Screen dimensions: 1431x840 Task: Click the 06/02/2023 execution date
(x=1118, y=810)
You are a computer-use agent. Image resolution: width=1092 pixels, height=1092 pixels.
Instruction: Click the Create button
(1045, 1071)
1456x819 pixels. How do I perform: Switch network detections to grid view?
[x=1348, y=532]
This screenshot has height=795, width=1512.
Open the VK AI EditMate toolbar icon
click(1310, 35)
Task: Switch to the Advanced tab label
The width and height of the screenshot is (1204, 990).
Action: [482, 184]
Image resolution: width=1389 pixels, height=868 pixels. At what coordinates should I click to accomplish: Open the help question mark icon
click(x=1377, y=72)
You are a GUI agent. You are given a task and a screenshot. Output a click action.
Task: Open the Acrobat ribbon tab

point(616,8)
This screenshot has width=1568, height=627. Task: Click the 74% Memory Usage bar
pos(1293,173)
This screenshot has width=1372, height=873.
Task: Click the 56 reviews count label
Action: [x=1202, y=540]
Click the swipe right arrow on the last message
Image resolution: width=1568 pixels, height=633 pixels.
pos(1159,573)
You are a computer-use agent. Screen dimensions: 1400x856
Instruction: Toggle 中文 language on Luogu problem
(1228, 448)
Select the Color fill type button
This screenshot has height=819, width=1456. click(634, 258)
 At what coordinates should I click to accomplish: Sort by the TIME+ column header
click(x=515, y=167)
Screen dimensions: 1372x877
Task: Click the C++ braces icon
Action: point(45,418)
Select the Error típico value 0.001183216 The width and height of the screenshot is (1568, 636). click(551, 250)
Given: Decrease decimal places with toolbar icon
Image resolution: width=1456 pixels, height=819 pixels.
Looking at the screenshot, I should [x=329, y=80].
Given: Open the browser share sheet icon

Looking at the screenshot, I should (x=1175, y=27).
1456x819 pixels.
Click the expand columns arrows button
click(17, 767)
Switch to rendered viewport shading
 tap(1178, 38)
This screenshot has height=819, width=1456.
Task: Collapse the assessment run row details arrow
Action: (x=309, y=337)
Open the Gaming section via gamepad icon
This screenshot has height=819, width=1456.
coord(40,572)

----------------------------------------

The lines to return are those in the entries above that hold "agent".

▶ _ANSWER TO THIS PROBLEM_:
You are a computer-use agent. Image resolution: width=1092 pixels, height=1092 pixels.
You are a GUI agent. You are given a task and a screenshot. Output a click action.
You are a computer-use agent. Screen dimensions: 1400x856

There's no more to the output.